アイドルと並行して修行のために東京と鹿児島を行き来

 アイドル活動は2グループで通算10年。ステージから卒業した当時は30歳で「自分にとって大きな区切りだと考えたんです。かなえられなかった夢もあったけど、最高のアイドル人生でした」と佐倉さん。それ以前から、セカンドキャリアとなったうなぎ職人になるための準備を進めていた。

 未完成のキャラメルに在籍していた当時、2025年5月には所属事務所の協力により東京・高田馬場で自らプロデュースするカラオケバー「ぽんちゃん」をオープン。内装を自分で決め、営業中の企画を考える経験を通して、飲食店経営の楽しさを知った。

 その後、2025年7月にはうなぎ職人になるための修行をスタートする。老舗のうなぎ屋が多いことで有名な地元の埼玉・川越市で、幼い頃から親とよく食べていた思い出をきっかけに「うなぎ職人になろう」と決断。食を通して「人を幸せにしたい」と願った。

「飲食店をやるなら、食材そのものを扱うお店だと思って。うなぎは、地元での思い出もあり運命でした。『元アイドルがやっているうなぎ屋は珍しいので面白そう』とも考えましたが、色物として見られるのは嫌でしたし、やるなら本気で取り組もうと思っていました」

 師匠となったのは、佐倉さんが好きで通っていたうなぎ屋の店主だ。コロナ禍での経営悪化によって東京から鹿児島へ移った店主に「弟子にしてください」と直談判。2025年7~10月にかけて月数回、東京と鹿児島を行き来した。

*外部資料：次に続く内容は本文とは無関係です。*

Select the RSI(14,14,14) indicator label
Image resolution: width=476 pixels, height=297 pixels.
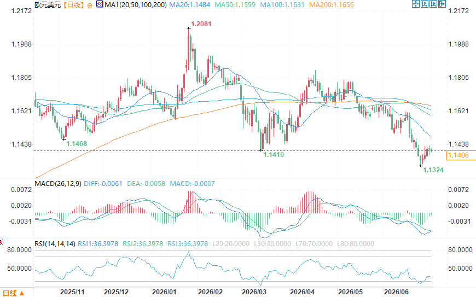tap(55, 243)
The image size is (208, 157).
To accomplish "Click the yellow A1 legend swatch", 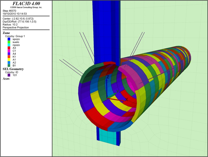I will [9, 60].
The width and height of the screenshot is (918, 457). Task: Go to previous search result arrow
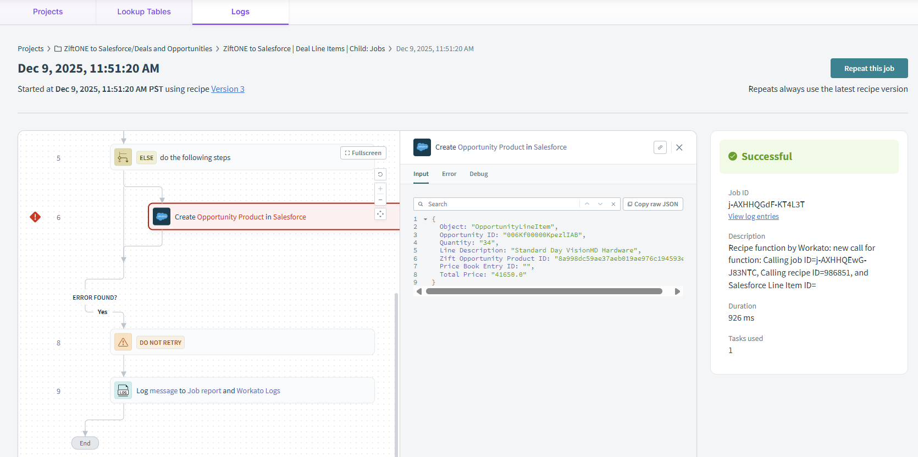click(587, 204)
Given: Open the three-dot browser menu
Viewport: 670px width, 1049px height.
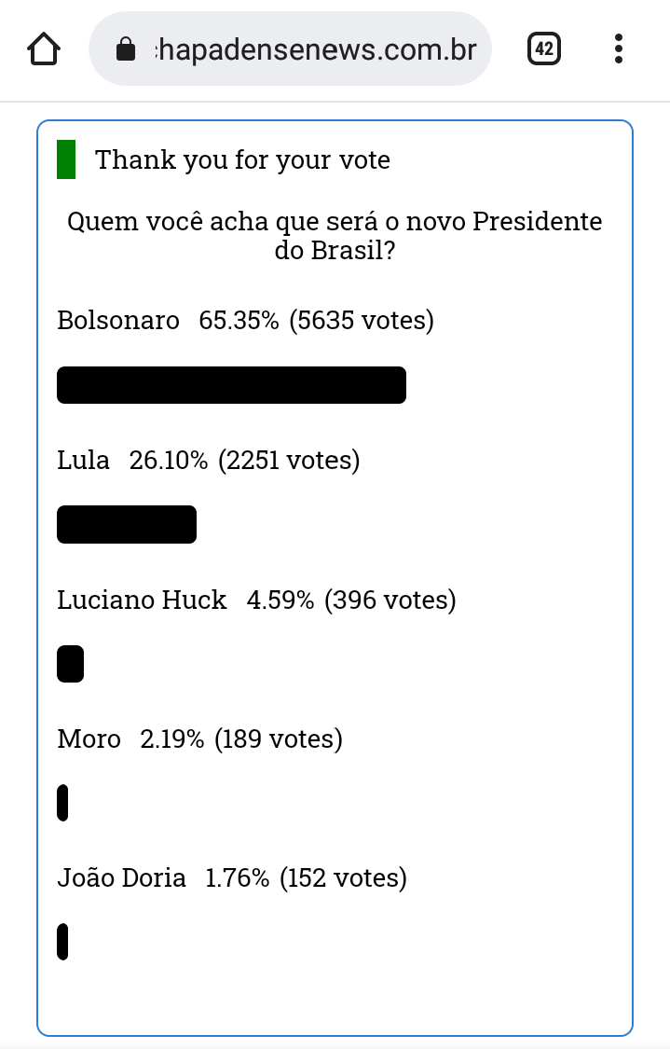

「さばき方、串打ち、炭火の温度管理、焼き方、タレの作り方……と、うなぎ屋としてのすべてを教わりました。最初はニョロッと動くうなぎにたじろぎ、包丁がうまく入らず『キャー!』と騒いでいたほど(笑)。自宅に帰ってからは工程を復習するために現地で撮った映像を見直し、師匠と自分の動きの違いを研究していました」

 ときには師匠に怒られながらも「負けず嫌い」な性格もあり、自分を奮い立たせて。アイドル活動と並行しながらもメンバーやファンにも内緒で修行を乗り越え「今ならもう、店を出せる」とお墨付きをもらった。

修行時代の厳しくも温かい師匠の指導で“串打ち”も一人前に【写真:佐倉みきさん提供】
修行時代の厳しくも温かい師匠の指導で“串打ち”も一人前に【写真:佐倉みきさん提供】

うなぎ屋の枠にとらわれず、ワクワクしてもらえるお店を

 アイドル時代とは異なり、うなぎ屋のオープンからはすべてを自分で決める日々。集客や売上げの責任も自分にのしかかってくる環境では「いいことも悪いこともすべて自分に返ってくる」と佐倉さんはいう。

「アイドル卒業と共に所属事務所も離れて、スタッフさんがスケジュールなどを決めてくれる環境は恵まれていたんだなと思いました。お店ではお客さんの反応がその場で返ってくることに、やりがいを感じています。鹿児島の師匠には定期的にうなぎのさばき方や焼き方などをビデオ通話でチェックしてもらい、抜き打ちで店舗に訪れることもあるので気を引き締めて営業しています(笑)」

 オープンから半年で、アイドルとしての「佐倉みき」を知っているかつてのファンも応援。うなぎ職人となってからの新規客も増え、SNSでは「うなぎの佃煮が好きだった父が脳こうそくになった」と明かすユーザーから思わぬDMが届き、願いをかなえるべく店舗の商品にはない「うなぎの佃煮」を新たに作った。

「昔から『人を楽しませたい、喜ばせたい』という気持ちが強くて。うなぎ屋ですが、お店では『肉の日』として新メニューの国産牛を使った自家製ローストビーフを出したり、いろいろとチャレンジしています。家族も応援してくれて。プレオープンの日には、うなぎが大好きな母が『おいしい』と言ってくれたし、兄はオープンから十数回も来るほどのリピーターになってくれたんです(笑)。イメージされるうなぎ屋の枠にとらわれず、お客さんにワクワクしてもらえるお店を目指します」

 うなぎ職人としても、経営者としても道半ば。いずれは「元アイドルがやっているうなぎ屋ではなく、おいしいうなぎ屋を調べたらたまたま店主が元アイドルだった」と、認知してもらいたいと目を輝かせる。将来的にはより多くの店舗展開、海外進出も視野に。鹿児島で活躍を見守る「師匠のような存在になれるくらい長く続けたい」と覚悟する佐倉さんは、今日もまた、炭火の煙に包まれながら板場に立ち続けている。